東(ひむがし)の野に炎(かげろい)の立つ見えてかへり見すれば月傾(かたぶ)きぬ
6時過ぎに夜勤を終え、西へ向かう帰路につくと
背後に曙が広がり、正面に白い月が見えた。
692年の明け方に見えたのはこの空だったのだろうかと、人気のない交差点で足を止めた。

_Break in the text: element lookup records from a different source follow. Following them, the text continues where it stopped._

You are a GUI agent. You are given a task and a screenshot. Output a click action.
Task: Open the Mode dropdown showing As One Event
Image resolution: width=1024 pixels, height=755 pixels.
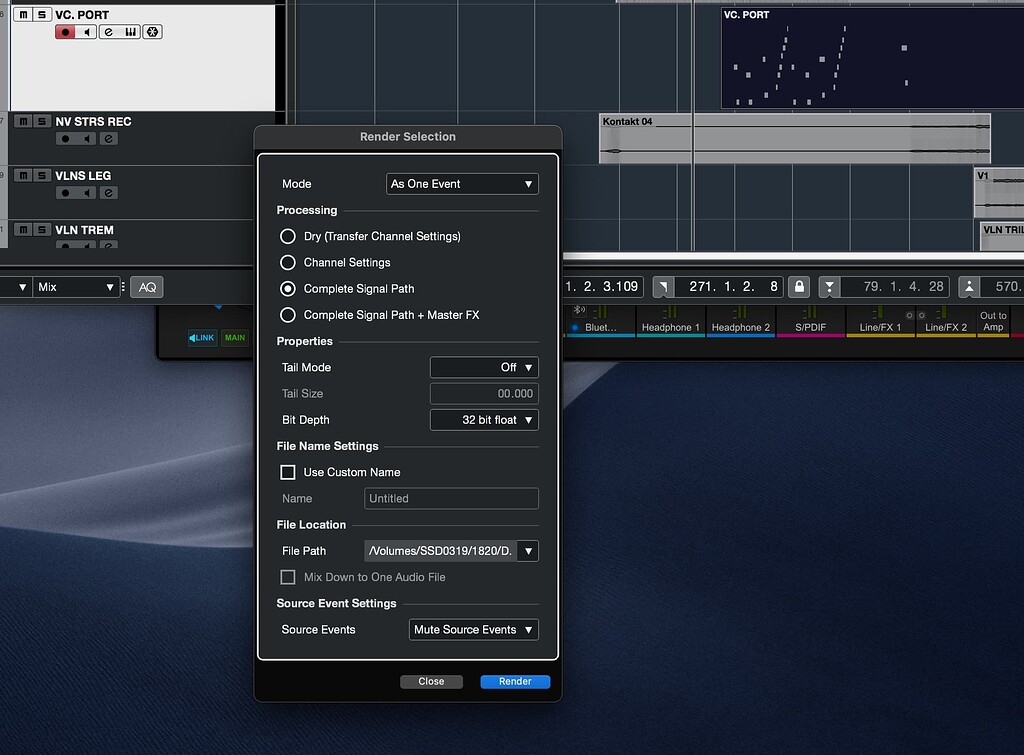[x=462, y=183]
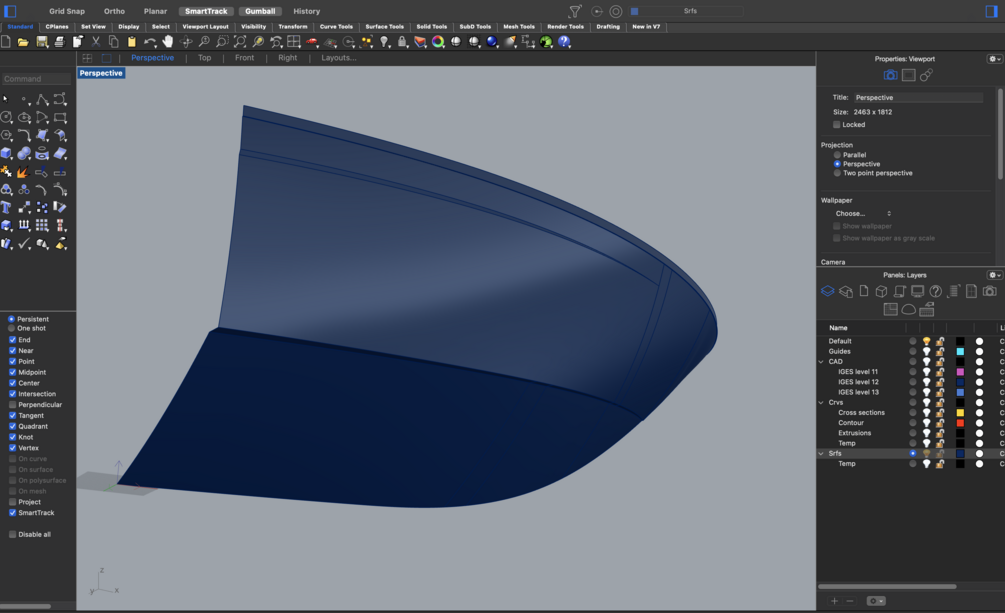Screen dimensions: 1005x613
Task: Collapse the CAD layer group
Action: pos(823,362)
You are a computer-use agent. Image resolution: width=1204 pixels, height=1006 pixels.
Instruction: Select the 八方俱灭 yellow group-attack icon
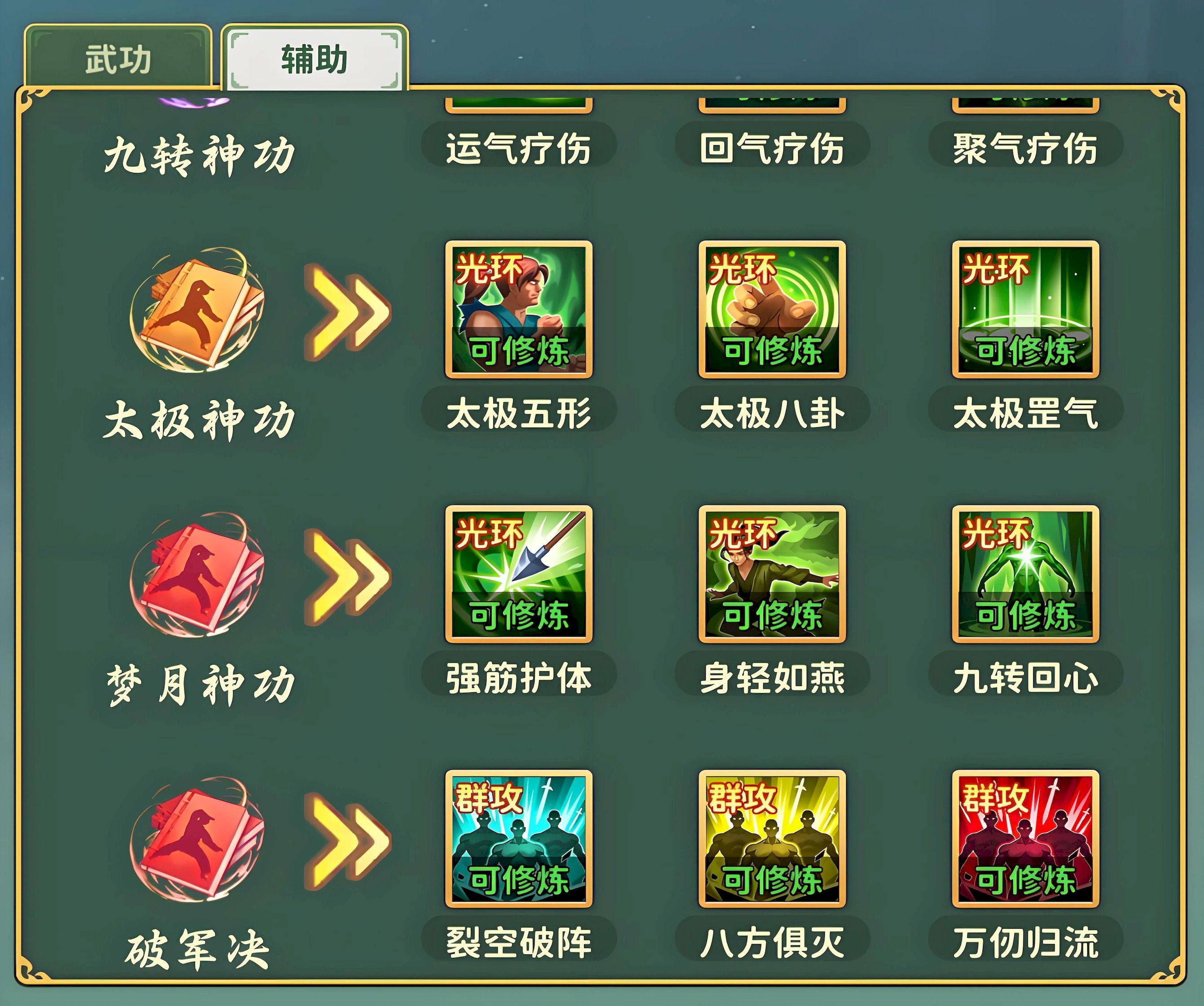[x=772, y=838]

劇的な紅い空は、私が眠ろうとする頃には白けた薄い青に変わってしまっていた。
朝焼けの色が変わっていくのを長男と一緒に眺めた日のことを思い出した。
丹後の自助グループが主催するアドラー心理学の勉強合宿の明け方だった。
長男とは、(次男とも、)同じ景色を眺めて、同じ物語を共有し、そのことについて語り合うことができる。
それはあまりにあまりに幸せなことだと感じる。
日々を淡々と送っている。
生活していくのにいっぱいいっぱいの人たちと共に、そのいっぱいいっぱいの生活を回している。
大いなる時間潰しをしている。
最近はどうも沈んでいる。
この施設が利用者さんたちにとって必要な役目であることはよくわかっているが、
子どもたちが安全に、そして少しばかりは未来を切り拓いていく力を伸ばして、育っていくことができるのだとも思うが、
おそらく私のこの沈んだ気持ちは、利用者さんたちの境遇や施設の存在とはまた違ったところに関係しているのだろう。

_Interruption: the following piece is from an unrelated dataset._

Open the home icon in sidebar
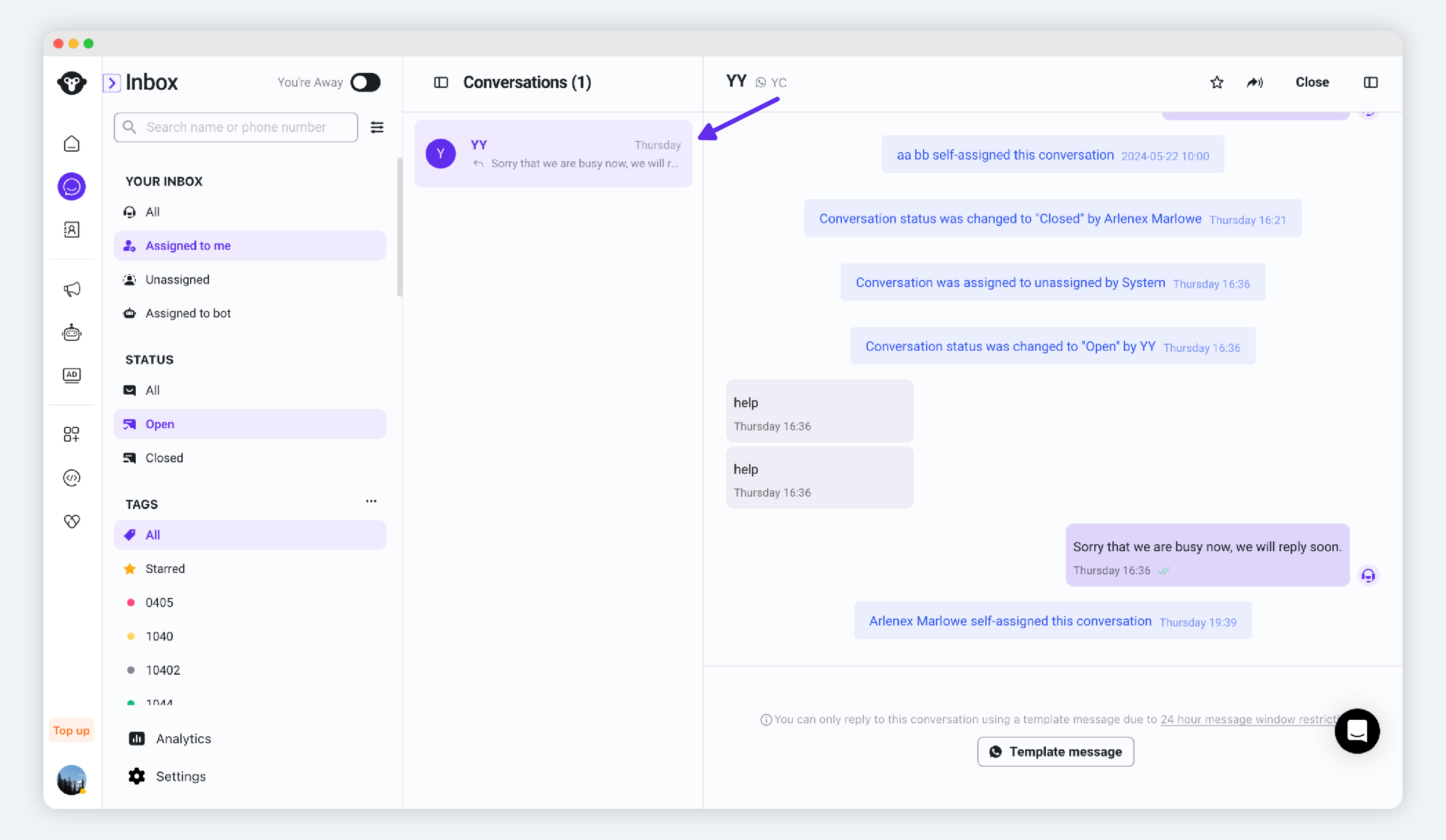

食べるために生き、食べるために働き、働き疲れた余暇を娯楽の消費に使う
そんな味気なく回転する生活が、施設退所後の自立した望ましい姿であることに
私はうんざりしてしまうのだ。
人々が描くより良い生活は、食べ物に困らず、より安楽に、より安定的にお金を手に入れることのように思えてしまって。

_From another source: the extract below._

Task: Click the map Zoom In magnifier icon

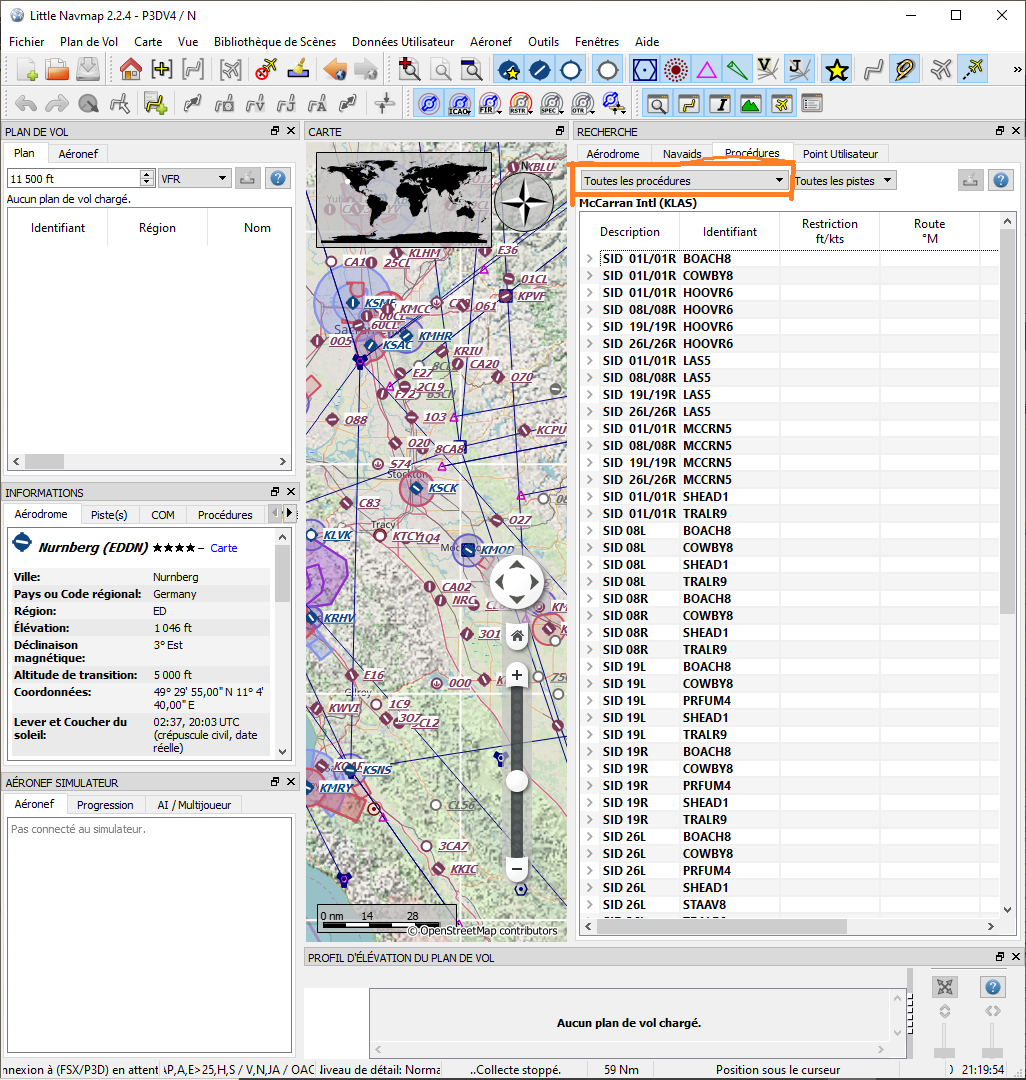Action: [409, 70]
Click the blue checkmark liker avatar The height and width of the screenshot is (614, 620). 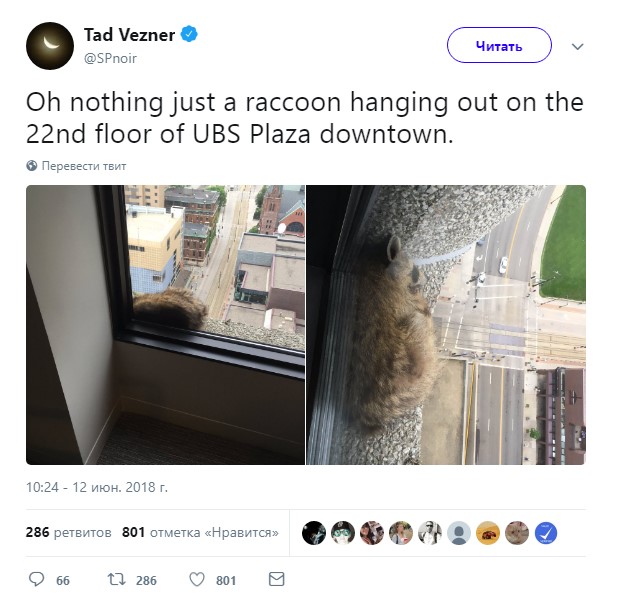546,533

私がそう思ってしまっているだけなのかもしれないけれど。
☆☆☆☆☆
私はあまりに沈んでいるのだろう、久しぶりに本屋で本を手に取った。
気になっていた作家、原田マハの本。
読みたいと思っていた本はなかったけれど、『まぐだら屋のマリア』という本を見つけた。
寂しい夜を、夢中になって忘れることができた。
ただ、これはこの著者に限ったことではないのだけど、現代の作家はやはり部分部分で詰めが甘いように思えてしまう。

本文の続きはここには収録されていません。